* _Selected extract_
↓

The center was founded by Sara Brownell, associate professor in the School of Life Sciences and director of the center, and Kristen Parrish, associate professor in the School of Sustainable Engineering and the Built Environment and associate director of the center.
The two first met through a peer leadership program and quickly realized they were both interested in diversity, equity and inclusion in higher education. As women in male-dominated fields, Brownell and Parrish said they have both experienced what it’s like to be a minority but feel their experiences are only the tip of the iceberg when it comes to inclusion in higher education.
“In my case as a straight, white woman, being female is about the only identity where I'm a nonmajority within engineering,” Parrish said. “My own experience feeling like an ‘other’ or an ‘only’ would be amplified if I also had some intersectional identities that made it even harder. It’s my job and my duty to try to amplify other voices and recognize that we need to be more inclusive. I think it’s important to recognize the role that we as faculty, or more broadly speaking as institutions, have to meet students wherever they're at. We are the ones that need to take on responsibility for changing.”
After a year of planning and discussion, Brownell and Parrish launched the center as a way to extend the reach of the work they were already doing and become a national research hub. Initially the center was going to focus primarily on science, but after further conversation they realized the project could have a greater impact if it included disciplines within science, technology, engineering and mathematics (STEM).
“We all know it's often easy to get in our own little silos in our departments or units. We forget that there's this broader university and a bunch of folks doing similar and interesting things that could inform our own work,” Brownell said. “I think that is a great reason to have the Research for Inclusive STEM Education Center be across the university, rather than just science-focused. By bringing folks together we hope to foster dialogue and discussions that will elevate the quality of our undergraduate STEM education.”

↑

* _Record extracts_

↓

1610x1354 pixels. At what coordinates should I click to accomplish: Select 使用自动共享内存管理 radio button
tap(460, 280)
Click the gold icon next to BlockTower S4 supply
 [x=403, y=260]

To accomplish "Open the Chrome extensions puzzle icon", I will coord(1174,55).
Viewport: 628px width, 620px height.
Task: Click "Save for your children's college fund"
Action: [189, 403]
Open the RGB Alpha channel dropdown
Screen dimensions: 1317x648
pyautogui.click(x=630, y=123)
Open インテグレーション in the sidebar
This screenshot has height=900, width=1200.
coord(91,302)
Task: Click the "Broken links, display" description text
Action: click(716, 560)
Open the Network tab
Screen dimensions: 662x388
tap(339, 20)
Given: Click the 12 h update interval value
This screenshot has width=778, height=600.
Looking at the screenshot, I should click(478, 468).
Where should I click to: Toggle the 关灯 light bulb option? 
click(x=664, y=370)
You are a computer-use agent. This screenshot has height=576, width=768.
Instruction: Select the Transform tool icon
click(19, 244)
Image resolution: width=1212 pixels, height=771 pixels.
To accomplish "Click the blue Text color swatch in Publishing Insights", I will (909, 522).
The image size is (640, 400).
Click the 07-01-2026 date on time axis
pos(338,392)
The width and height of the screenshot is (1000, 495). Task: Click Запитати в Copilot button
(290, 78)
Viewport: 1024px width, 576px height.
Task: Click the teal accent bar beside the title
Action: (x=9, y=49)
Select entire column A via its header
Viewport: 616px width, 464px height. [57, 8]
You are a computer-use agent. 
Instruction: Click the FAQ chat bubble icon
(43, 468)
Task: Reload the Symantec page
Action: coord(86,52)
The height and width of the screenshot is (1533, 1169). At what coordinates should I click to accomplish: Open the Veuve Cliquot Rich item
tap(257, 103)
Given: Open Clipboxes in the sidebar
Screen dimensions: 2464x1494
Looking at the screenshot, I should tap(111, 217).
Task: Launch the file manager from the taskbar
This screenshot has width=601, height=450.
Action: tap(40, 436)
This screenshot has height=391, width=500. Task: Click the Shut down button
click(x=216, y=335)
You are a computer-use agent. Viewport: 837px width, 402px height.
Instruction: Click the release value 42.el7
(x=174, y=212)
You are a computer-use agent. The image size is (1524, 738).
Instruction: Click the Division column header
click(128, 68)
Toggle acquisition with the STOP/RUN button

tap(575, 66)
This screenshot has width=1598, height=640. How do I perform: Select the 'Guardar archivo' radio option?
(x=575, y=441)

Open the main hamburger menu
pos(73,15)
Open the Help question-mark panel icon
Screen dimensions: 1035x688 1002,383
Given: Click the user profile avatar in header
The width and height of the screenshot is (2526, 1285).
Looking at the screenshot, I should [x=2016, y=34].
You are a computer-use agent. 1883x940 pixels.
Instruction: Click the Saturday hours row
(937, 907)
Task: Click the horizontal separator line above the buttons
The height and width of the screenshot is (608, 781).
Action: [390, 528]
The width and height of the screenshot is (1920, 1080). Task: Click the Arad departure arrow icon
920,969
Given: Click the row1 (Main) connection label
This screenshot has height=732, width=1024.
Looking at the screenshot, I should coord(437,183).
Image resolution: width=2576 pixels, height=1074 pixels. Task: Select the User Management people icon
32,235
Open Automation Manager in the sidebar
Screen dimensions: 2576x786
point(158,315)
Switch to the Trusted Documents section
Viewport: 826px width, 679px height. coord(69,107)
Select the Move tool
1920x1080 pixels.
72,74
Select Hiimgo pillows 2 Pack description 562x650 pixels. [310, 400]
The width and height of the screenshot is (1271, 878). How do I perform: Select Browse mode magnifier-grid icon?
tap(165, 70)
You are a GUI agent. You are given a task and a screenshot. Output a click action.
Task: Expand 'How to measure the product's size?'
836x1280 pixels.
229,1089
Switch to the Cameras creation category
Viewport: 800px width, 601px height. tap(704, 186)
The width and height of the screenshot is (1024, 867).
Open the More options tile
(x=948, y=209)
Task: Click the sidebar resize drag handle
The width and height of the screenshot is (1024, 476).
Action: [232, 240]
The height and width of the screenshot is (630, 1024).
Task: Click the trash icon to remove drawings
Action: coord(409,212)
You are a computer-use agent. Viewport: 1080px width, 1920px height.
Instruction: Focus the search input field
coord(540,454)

↑

* _Problems to solve_
**a)** Summarize the passage about the founding of the center in two sentences.
**b)** According to the passage about the founding of the center, through what did Brownell and Parrish first meet?
**c)** In the passage about the founding of the center, reproduce the stretch from "After a year" through "and mathematics (STEM).".

* _Results in order_
**a)** Sara Brownell and Kristen Parrish met through a peer leadership program and founded the center out of a shared interest in diversity, equity and inclusion in higher education. After a year of planning, they launched the center to extend their work and become a national research hub, widening its focus from science to all STEM disciplines so it could have a greater impact.

**b)** They first met through a peer leadership program.

**c)**
After a year of planning and discussion, Brownell and Parrish launched the center as a way to extend the reach of the work they were already doing and become a national research hub. Initially the center was going to focus primarily on science, but after further conversation they realized the project could have a greater impact if it included disciplines within science, technology, engineering and mathematics (STEM).